トライアル事例

ラボ vol.7 生成AIを活用した「ネオ浮世絵」作成

2022年11月、OpenAIが「ChatGPT」を公開したことをきっかけに、文章や画像を生成するAI技術は急速に社会へ浸透し、多くの注目を集めました。現在では、生成AIはさまざまな分野で活用が進み、様々な問題をはらみながらも表現や制作の可能性を大きく広げています。

当社ラボ活動では、最新のオフセット印刷技術で浮世絵の風合いの再現を目指して「ネオ浮世絵」として2026年年賀状を作成しています。今回は社員が撮影した風景写真をもとに、AIの力を借りつつオペレータの技術を加えることによって、現代モチーフを日本伝統の浮世絵表現に落とし込むという新たな制作活動に挑戦しました。

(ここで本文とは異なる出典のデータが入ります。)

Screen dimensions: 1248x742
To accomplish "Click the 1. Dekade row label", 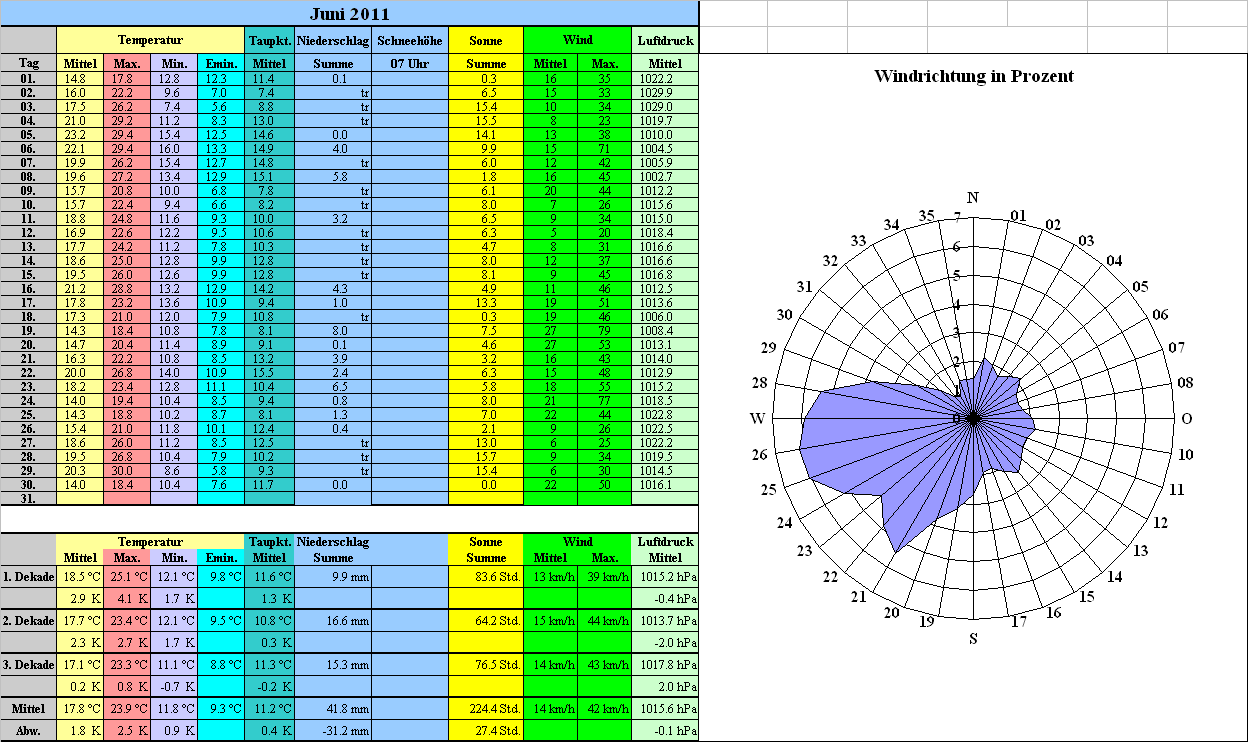I will 28,577.
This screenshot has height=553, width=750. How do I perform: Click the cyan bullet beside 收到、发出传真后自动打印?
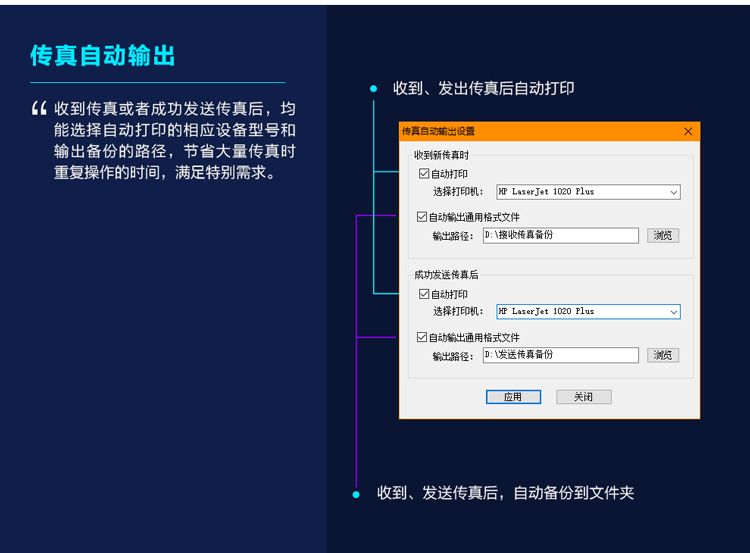(374, 88)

浮世絵ならではの空気感や季節感を加味しながら、絵の題材は現代という、ちょっとした面白味の感じられるビジュアルに仕上がっています。これもまた、最新技術を使って生み出された「ネオ浮世絵」といえるでしょう。

取り組むにあたって、まずは複数の生成AIのそれぞれの画像表現の傾向や特徴を比較・検証しつつ、その特性を分析したうえで、今回の意図に合致し、現状最適なアウトプットが可能なAIを探しました。それでもまだまだ不十分なAIの生成物に対して、独自性や表現力、違和感のない整合性を高めるためにはどうするべきかの試行錯誤と検討を加えています。どこまでをどのようにしてAIに任せ、人の手はどこからどの程度加える設計にするかという課題は、これからの人間とAIの業務の関係式にも関わってくるでしょう。

今後ますますAIは進化していくことが想定され、今回の取り組みはあくまで実験の第一歩にすぎません。生成AIによって制作・作業を効率化するのみならず、新しい価値を創造していくという、可能性を探る第一歩です。

しかし本来はあまり難しく考えず、進む技術の恩恵として、新たな価値が生み出され、それを皆で享受し楽しめることになれば、それでよいのではないでしょうか。これからも、誠晃プリンティングラボラトリーでは、誰もが楽しい、面白いと思えて、少しでも気持ちが豊かになるようなものを生み出していきたいと考えています。